4

I am running a spark job and I need to read from a HDFS table which is in lets say HadoopCluster-1. Now I want the aggregate dataframe into a table which is present in another HadoopCluster-2. What would be the best way to do it?

  1. I am thinking of below approach: Before writing the data to target table, read the hdfs-site.xml and core-site.xml using addResource. Then copy all the config values into a Map<String,String> Then set these conf values into my dataset.sparkSession.SparkContext.hadoopConfiguration().

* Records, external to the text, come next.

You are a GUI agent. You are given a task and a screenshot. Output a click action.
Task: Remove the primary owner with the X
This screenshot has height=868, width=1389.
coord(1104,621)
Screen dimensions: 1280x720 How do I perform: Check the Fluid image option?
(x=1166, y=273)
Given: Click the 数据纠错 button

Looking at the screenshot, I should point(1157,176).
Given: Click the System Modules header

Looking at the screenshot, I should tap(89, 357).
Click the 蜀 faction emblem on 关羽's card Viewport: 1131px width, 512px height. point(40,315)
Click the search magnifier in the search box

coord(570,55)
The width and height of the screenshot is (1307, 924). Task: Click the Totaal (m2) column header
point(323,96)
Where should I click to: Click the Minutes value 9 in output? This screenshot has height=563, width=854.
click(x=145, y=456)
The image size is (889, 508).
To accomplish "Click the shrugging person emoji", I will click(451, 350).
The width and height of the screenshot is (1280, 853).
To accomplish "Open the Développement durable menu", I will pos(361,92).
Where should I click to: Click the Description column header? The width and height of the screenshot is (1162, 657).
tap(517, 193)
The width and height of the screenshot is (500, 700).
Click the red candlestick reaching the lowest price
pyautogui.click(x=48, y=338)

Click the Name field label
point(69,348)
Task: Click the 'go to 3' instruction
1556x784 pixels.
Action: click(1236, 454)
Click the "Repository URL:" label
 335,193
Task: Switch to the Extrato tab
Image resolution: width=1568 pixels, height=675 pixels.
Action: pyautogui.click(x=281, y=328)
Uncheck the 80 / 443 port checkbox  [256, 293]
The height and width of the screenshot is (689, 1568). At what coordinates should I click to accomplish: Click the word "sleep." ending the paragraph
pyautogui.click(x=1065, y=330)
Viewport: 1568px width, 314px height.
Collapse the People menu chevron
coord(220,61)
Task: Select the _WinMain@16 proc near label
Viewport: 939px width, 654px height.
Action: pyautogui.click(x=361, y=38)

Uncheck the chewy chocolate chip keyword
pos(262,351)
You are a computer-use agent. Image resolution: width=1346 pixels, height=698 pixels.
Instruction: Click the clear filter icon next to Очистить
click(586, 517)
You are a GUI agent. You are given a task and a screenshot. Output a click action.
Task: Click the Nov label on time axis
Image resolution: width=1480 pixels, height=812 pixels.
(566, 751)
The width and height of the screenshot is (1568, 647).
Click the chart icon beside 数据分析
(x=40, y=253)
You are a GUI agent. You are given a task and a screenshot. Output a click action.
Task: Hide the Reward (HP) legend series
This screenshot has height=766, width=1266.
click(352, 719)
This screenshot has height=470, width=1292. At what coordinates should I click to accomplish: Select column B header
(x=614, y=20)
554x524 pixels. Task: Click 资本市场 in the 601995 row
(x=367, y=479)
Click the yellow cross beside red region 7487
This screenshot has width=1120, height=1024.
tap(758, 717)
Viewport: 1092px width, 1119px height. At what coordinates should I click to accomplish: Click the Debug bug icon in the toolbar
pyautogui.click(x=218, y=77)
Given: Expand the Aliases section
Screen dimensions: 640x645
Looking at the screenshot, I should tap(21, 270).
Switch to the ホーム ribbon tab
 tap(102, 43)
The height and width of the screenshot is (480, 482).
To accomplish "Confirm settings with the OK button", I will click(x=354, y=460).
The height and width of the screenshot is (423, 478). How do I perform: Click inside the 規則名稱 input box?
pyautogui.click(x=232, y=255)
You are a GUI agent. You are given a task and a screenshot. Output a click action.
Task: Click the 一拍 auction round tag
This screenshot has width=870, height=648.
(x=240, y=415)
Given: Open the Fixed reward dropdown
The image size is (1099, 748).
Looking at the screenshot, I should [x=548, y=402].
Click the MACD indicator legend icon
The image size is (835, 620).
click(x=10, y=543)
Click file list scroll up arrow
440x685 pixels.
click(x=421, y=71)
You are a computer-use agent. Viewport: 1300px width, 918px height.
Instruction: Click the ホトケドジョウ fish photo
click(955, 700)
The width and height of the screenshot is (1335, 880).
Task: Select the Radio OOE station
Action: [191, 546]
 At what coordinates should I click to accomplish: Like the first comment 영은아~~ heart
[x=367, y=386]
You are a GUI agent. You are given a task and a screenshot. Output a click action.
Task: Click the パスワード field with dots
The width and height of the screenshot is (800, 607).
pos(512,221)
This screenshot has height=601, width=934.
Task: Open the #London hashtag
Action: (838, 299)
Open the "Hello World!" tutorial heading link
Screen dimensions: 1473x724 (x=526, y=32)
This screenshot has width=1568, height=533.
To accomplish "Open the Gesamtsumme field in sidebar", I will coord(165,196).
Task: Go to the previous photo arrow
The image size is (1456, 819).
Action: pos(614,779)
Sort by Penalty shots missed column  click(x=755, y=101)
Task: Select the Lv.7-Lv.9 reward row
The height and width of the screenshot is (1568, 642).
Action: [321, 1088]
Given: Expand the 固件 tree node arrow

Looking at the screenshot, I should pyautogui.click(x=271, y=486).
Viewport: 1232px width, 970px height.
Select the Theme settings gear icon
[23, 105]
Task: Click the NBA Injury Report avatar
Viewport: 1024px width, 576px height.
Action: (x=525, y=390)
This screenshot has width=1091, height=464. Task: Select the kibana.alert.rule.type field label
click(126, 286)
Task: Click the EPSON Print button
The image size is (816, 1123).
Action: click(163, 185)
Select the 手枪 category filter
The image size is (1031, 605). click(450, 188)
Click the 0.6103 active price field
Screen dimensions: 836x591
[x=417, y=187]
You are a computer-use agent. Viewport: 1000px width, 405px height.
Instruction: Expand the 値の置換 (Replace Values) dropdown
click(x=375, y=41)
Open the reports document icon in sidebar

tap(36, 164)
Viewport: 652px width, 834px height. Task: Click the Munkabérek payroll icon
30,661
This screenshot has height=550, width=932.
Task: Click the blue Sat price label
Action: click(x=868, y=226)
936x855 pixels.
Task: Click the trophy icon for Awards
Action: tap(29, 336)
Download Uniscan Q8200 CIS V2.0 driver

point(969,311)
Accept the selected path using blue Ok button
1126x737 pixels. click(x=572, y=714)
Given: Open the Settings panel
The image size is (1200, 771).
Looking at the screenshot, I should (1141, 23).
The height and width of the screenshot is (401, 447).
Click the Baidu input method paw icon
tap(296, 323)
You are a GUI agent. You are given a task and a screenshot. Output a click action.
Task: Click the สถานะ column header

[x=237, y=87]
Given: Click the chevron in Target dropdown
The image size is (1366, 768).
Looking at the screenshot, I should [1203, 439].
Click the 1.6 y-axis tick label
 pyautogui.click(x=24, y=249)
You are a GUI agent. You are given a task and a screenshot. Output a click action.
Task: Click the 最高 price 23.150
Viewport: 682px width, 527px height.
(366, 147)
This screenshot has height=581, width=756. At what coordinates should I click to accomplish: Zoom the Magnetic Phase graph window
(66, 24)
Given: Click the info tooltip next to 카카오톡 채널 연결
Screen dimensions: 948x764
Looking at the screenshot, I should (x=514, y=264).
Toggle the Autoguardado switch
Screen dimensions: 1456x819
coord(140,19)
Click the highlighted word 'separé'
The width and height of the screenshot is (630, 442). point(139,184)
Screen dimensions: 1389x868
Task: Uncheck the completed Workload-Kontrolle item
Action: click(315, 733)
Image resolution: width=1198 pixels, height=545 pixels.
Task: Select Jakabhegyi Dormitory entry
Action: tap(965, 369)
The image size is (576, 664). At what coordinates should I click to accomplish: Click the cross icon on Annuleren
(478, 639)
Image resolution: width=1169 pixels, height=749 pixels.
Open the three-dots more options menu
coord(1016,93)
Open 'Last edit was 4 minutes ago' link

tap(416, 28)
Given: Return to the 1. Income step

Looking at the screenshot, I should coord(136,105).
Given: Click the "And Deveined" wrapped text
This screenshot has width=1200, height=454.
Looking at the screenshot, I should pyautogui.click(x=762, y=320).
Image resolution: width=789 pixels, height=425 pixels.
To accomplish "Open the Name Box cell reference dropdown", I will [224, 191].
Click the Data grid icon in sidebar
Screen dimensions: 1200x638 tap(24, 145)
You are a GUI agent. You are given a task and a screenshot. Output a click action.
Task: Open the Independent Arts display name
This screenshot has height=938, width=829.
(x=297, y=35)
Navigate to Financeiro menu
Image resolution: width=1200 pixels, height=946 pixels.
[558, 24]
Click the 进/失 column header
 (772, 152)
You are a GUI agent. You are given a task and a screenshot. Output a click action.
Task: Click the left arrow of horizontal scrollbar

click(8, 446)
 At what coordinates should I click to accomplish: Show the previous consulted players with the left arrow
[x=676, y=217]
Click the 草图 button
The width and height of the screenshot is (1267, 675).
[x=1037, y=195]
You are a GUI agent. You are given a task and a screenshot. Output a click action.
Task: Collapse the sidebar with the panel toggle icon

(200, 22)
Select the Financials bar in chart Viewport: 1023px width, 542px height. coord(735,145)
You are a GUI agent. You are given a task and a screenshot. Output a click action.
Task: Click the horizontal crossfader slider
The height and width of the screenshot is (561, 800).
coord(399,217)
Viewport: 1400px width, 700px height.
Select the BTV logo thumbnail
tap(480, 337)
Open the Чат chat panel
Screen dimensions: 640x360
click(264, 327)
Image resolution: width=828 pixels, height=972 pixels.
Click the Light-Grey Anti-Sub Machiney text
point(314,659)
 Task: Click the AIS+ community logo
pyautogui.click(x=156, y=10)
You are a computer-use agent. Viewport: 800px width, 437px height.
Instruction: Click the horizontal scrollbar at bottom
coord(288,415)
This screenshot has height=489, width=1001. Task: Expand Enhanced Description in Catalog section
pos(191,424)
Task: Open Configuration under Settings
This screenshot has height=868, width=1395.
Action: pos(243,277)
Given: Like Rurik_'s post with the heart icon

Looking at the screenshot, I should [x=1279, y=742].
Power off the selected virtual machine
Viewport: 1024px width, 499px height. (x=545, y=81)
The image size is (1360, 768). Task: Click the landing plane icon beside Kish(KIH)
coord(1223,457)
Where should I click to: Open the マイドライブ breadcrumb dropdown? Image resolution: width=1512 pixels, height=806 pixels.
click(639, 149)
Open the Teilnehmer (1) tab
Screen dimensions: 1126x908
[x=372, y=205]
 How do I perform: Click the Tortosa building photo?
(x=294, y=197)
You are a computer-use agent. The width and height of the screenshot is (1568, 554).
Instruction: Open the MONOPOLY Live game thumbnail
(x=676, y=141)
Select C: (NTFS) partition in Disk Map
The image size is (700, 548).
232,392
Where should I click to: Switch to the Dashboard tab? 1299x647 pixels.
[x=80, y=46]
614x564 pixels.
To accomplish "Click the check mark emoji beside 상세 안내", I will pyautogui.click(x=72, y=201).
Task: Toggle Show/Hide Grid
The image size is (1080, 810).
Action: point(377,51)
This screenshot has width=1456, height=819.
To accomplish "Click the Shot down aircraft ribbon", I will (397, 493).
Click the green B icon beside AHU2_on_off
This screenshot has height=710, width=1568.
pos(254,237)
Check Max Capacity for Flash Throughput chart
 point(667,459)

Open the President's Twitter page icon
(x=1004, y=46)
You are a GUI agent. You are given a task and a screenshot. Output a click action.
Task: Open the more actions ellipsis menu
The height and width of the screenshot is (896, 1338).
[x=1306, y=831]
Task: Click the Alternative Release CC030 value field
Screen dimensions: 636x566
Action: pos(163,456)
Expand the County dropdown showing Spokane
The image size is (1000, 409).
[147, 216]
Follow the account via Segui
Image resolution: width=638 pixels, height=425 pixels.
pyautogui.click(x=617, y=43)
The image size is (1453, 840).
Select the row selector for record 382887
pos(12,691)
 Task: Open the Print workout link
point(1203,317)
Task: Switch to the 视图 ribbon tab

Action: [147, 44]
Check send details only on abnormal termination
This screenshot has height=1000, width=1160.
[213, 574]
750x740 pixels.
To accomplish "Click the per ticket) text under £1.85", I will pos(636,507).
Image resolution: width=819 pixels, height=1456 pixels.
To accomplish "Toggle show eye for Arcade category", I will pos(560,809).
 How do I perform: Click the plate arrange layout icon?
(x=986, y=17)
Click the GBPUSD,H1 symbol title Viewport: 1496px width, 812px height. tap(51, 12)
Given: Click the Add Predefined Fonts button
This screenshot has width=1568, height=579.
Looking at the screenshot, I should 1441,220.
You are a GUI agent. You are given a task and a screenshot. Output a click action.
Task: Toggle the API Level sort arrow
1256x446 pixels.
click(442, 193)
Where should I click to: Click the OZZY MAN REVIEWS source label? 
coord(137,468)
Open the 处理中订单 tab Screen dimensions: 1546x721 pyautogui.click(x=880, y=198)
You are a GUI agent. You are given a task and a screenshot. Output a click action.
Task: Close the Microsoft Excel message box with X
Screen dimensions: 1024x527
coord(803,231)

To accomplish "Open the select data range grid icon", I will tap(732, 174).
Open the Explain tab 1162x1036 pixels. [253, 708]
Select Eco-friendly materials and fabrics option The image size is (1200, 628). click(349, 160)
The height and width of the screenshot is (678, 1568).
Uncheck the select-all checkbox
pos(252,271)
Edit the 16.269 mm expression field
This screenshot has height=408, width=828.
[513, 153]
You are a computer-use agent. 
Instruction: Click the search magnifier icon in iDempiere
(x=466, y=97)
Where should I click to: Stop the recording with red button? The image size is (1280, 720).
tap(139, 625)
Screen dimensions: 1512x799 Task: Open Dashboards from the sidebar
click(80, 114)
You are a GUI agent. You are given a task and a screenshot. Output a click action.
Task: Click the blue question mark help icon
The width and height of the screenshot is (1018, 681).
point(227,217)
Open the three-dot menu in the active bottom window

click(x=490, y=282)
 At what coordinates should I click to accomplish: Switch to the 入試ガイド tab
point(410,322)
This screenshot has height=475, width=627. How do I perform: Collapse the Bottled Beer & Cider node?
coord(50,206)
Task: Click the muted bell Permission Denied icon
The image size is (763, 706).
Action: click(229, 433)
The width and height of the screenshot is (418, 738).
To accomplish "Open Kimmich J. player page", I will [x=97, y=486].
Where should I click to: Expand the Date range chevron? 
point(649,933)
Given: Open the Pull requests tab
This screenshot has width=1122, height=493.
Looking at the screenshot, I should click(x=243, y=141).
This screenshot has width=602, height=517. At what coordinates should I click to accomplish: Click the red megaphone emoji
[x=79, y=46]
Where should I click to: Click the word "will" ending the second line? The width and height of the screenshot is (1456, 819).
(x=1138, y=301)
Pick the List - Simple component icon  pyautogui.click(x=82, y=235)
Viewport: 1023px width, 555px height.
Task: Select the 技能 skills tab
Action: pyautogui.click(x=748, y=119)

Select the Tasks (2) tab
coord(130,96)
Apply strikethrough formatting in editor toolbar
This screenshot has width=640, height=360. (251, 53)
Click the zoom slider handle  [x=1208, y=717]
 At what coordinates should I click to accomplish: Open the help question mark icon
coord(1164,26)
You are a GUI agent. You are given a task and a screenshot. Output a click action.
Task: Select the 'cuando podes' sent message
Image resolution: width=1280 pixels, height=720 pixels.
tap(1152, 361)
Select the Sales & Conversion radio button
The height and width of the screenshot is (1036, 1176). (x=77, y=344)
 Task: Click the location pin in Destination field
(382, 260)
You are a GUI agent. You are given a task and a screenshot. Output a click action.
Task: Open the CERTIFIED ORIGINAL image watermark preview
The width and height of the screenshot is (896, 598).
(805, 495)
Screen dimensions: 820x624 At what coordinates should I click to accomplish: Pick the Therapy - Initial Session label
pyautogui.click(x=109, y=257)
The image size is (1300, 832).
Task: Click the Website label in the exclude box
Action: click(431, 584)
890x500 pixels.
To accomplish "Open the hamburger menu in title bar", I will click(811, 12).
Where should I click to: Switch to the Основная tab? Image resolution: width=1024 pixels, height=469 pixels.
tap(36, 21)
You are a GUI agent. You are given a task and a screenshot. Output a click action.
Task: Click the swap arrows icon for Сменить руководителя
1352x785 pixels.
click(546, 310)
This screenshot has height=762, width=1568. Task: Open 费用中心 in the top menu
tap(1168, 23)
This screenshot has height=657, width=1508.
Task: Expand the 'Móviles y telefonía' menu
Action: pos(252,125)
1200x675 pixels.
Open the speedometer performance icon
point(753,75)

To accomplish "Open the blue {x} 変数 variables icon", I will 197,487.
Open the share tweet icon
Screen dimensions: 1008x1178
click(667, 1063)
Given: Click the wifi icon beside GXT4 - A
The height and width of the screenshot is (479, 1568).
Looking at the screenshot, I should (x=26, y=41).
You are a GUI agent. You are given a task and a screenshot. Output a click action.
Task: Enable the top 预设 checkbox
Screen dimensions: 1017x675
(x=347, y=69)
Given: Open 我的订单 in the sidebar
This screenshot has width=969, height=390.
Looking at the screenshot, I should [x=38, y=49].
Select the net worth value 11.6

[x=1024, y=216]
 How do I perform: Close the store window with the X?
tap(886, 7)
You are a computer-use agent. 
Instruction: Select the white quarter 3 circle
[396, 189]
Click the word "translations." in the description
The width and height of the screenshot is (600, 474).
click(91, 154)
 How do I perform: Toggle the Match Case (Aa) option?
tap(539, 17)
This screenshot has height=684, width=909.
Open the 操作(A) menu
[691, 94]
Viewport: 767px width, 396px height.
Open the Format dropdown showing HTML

Is this a good way to achieve my goal ?

GearFour
  • 63
  • 8
  • 1
    You can read and write between clusters using `hdfs://cluster-X:port/path` values – OneCricketeer Aug 02 '21 at 17:16
  • @OneCricketeer I was using the same approach but I am getting the below error: `java.lang.RuntimeException: Unable to instantiate org.apache.hadoop.hive.ql.metadata.SessionHiveMetaStoreClient` – GearFour Aug 05 '21 at 11:07
  • Sounds like a Hive error, not related to reading/writing HDFS data directly – OneCricketeer Aug 05 '21 at 15:01
  • Yes. I was able to get rid of the hive dependency. Thanks. – GearFour Aug 06 '21 at 05:47
  • @OneCricketeer As soon as my code executes : `df.write().mode(SaveMode.Append).save(hdfs://cluster-2:port/path` , I get the below error: `java.io.Exception: org.apache.hadoop.security.AccessControlException: Client cannot authenticate via: [TOKEN,KERBEROS]; Host details : local host is \"cluster-1/10.20.30.40\" ; destination host is \"cluster-2\":port ` I have checked and all the kerberos settings are correct. The UGI has been setup correctly. The same user has access to both the clusters. Any suggestions on this? – GearFour Aug 10 '21 at 10:41
  • I've not used Spark/Hadoop in a Kerberos environment, but AFAIK, only one HDFS client can be authenticated at a time. `Distcp` might be a better option, but not really sure – OneCricketeer Aug 10 '21 at 12:27

2 Answers2

2

If you want to read hive table from cluster1 as a dataframe and write it as hive table in cluster2 after transforming dataframe, you can try below approach.

  1. Make sure hiveserver2 is running on both cluster. command to run server is

hive --service hiveserever2

hive --service metastore

  1. Make sure hive is properly configured with username/password. You can mark both username/password as empty but you will get an error, you can resolve that by referring this link.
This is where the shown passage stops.